Some mid- to late-nineteenth-century modernists, such as Arthur Schopenhauer and Friedrich Nietzsche, extolled the powers of human will and spoke of an inner-self that formed an invisible seat of power.
But, again, such views did not elevate the mind as the author of reality. Indeed, all of the major Idealist philosophers and their offspring, from Kant to Emerson to Nietzsche, held that natural man could
ally
himself with universal forces, and thus attain a kind of greatness or at least a right way of living, but none broke with Berkeley’s assertion that the shapes and shades of reality “are not creatures of my will.”

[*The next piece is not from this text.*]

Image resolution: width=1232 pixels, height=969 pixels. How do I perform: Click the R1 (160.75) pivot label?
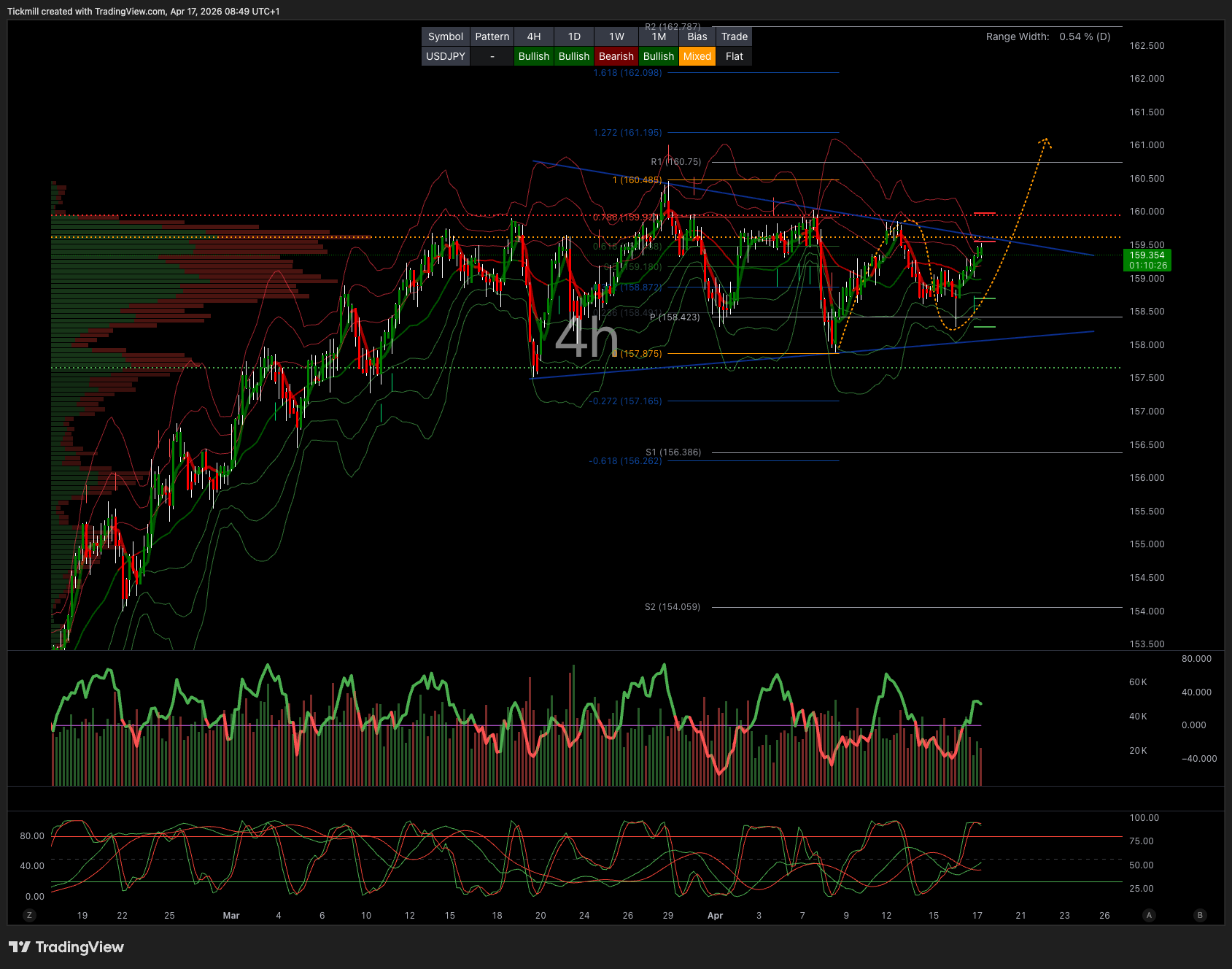(x=675, y=162)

A countercurrent of sorts emerged in the eighteenth-century writings of Swedish scientist and mystic Emanuel Swedenborg. Swedenborg’s vast and challenging cosmic philosophy depicted the presence of God as a “Divine influx”—an animating body of energies and ideas—that permeated all of nature, including the mind. Swedenborg’s “Divine influx” echoed aspects of ancient Hermetic thought. In turn, the American philosopher and essayist Ralph Waldo Emerson took partial influence from Swedenborg’s ideas. In a vastly more engaging manner than the Swedish mystic, Emerson, starting in the 1830s, depicted the mind as a capillary of divine influence, and he described human thought as a kind of concentrically expanding awareness, ultimately capable of godlike perception. Emerson extolled the power of ideas to shape a person’s life, noting in his 1841 essay “Spiritual Laws” that “the ancestor of every action is a thought.” Emerson saw the touch of divine power in an active, sensitive human mind.

All of these ideas presented tantalizing possibilities to liberal religious thinkers. Yet even by the mid-nineteenth century, the notion of an empirically empowering mysticism, one that could create and shape circumstance, was unheard-of within either reformist or mainstream congregations—and certainly not within Calvinist Protestantism and Catholicism. The modern West possessed no concept that our thoughts, much less a healthful sense of self-worth, could influence or reorder outer events.

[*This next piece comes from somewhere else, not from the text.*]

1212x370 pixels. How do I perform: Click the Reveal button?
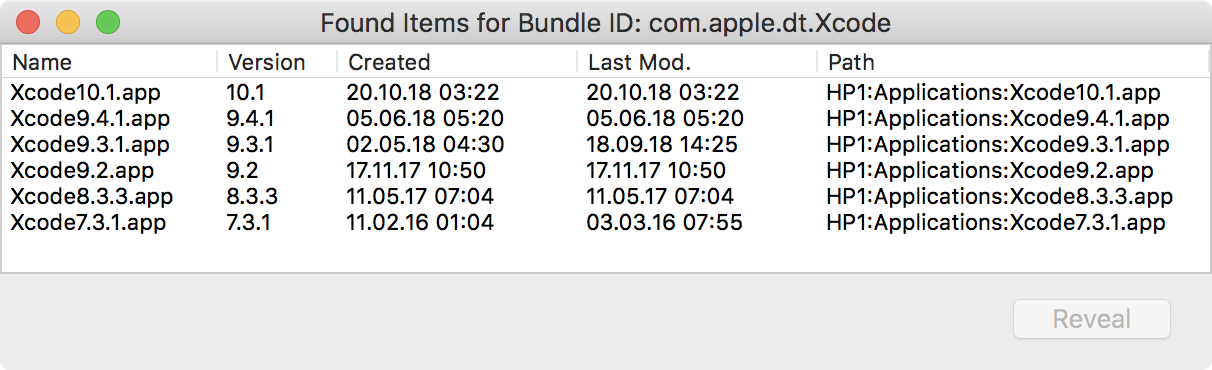(x=1092, y=320)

It was only deep within subcultures of religious experimentation that the positive-thinking ideal actually began to take shape—and in settings far removed from universities, seminaries, or philosophical societies.

In the 1830s, a handful of New Englanders, some raised in America and others transplanted from England and France, started to probe the inner workings of the mind. The New England experimenters, in a period before modern psychological language, gave birth to a set of hypotheses about the effects of thoughts and emotions on health, and about the power of a deeply held idea to alter behavior or outer events.

“I Gave Up to Die”

A dramatic turn in how the Western world came to view the mind played out in Maine in 1833. This development hinged upon the experience of a simple and extremely influential man: a New England clockmaker named Phineas P. Quimby. That year, quietly and with little forethought, Quimby embarked on a psychological experiment that formed the germination of the positive-thinking outlook.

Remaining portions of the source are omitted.